## Record extracts
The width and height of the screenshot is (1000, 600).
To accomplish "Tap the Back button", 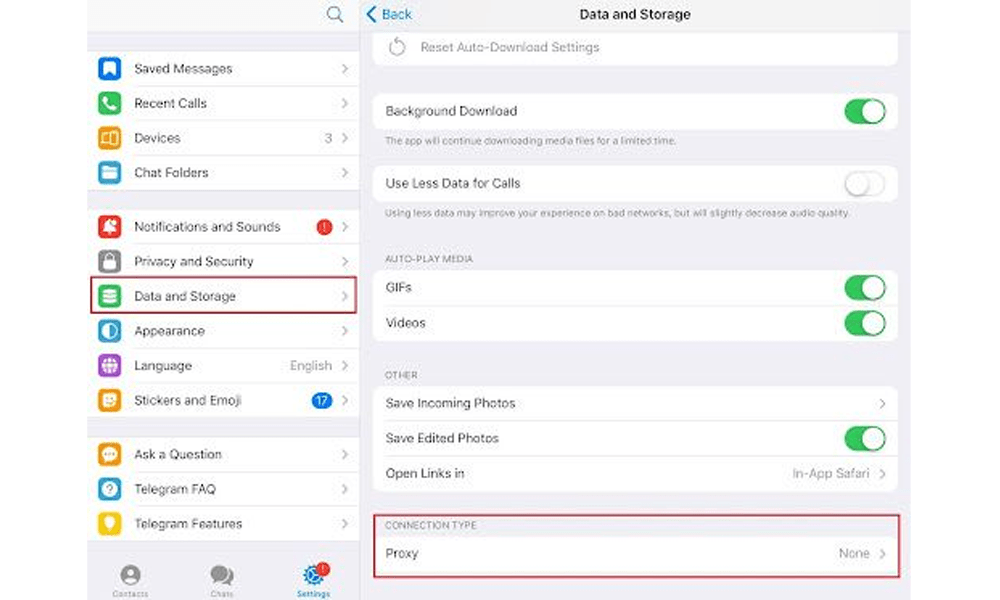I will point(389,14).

* * *

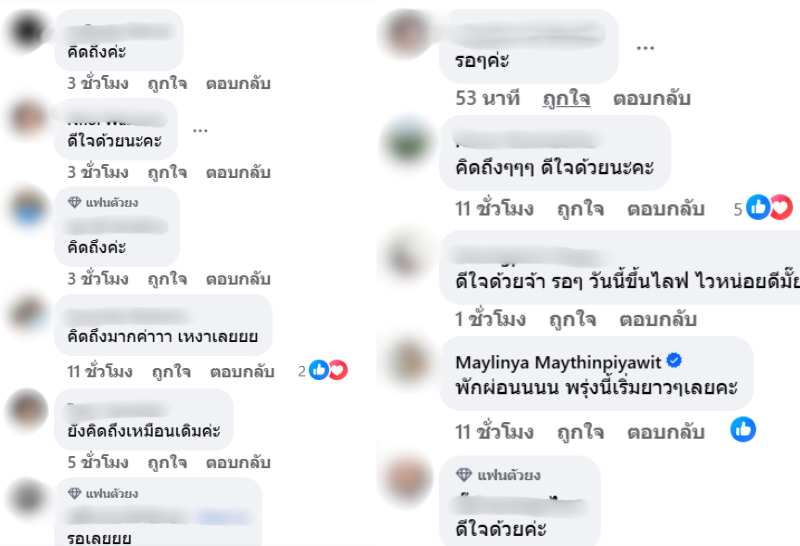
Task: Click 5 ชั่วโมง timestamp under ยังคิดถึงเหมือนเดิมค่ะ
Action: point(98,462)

==

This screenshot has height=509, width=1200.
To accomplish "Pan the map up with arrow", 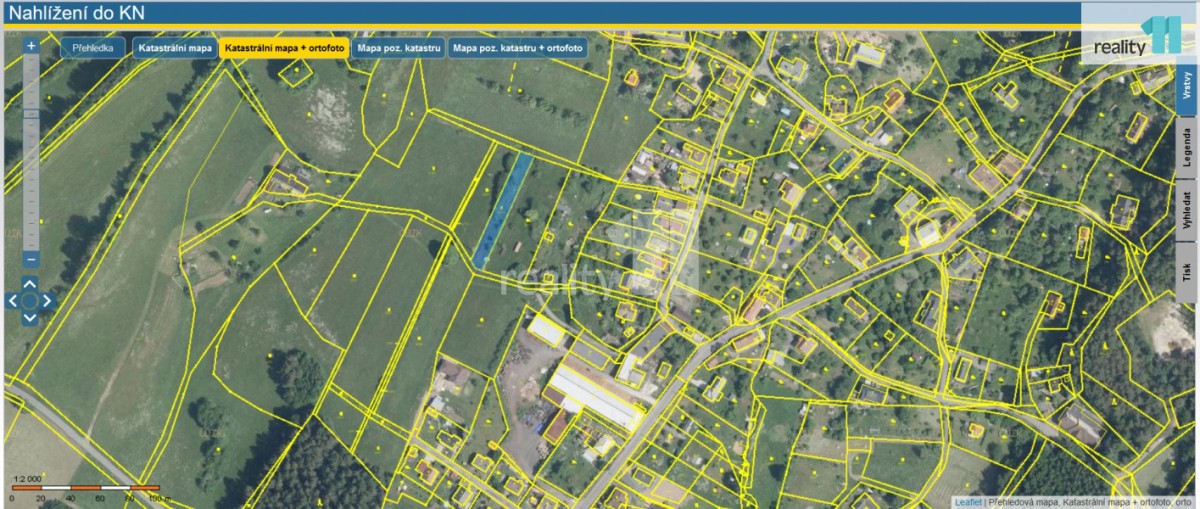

## Exercise directions
Copy whichever lines in the listing above hold "height".

## Result of this task
The width and height of the screenshot is (1000, 600).
This screenshot has height=509, width=1200.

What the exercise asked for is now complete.